> _Requirement_
Transcribe every record without leaving anything out or changing a word.

● ● ● ● ●

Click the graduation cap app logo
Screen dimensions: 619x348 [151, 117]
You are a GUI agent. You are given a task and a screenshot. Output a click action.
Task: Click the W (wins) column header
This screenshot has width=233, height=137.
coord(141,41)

● ● ● ● ●

> _Response area_
Click the graduation cap app logo
Screen dimensions: 619x348 [151, 117]
You are a GUI agent. You are given a task and a screenshot. Output a click action.
Task: Click the W (wins) column header
This screenshot has width=233, height=137.
coord(141,41)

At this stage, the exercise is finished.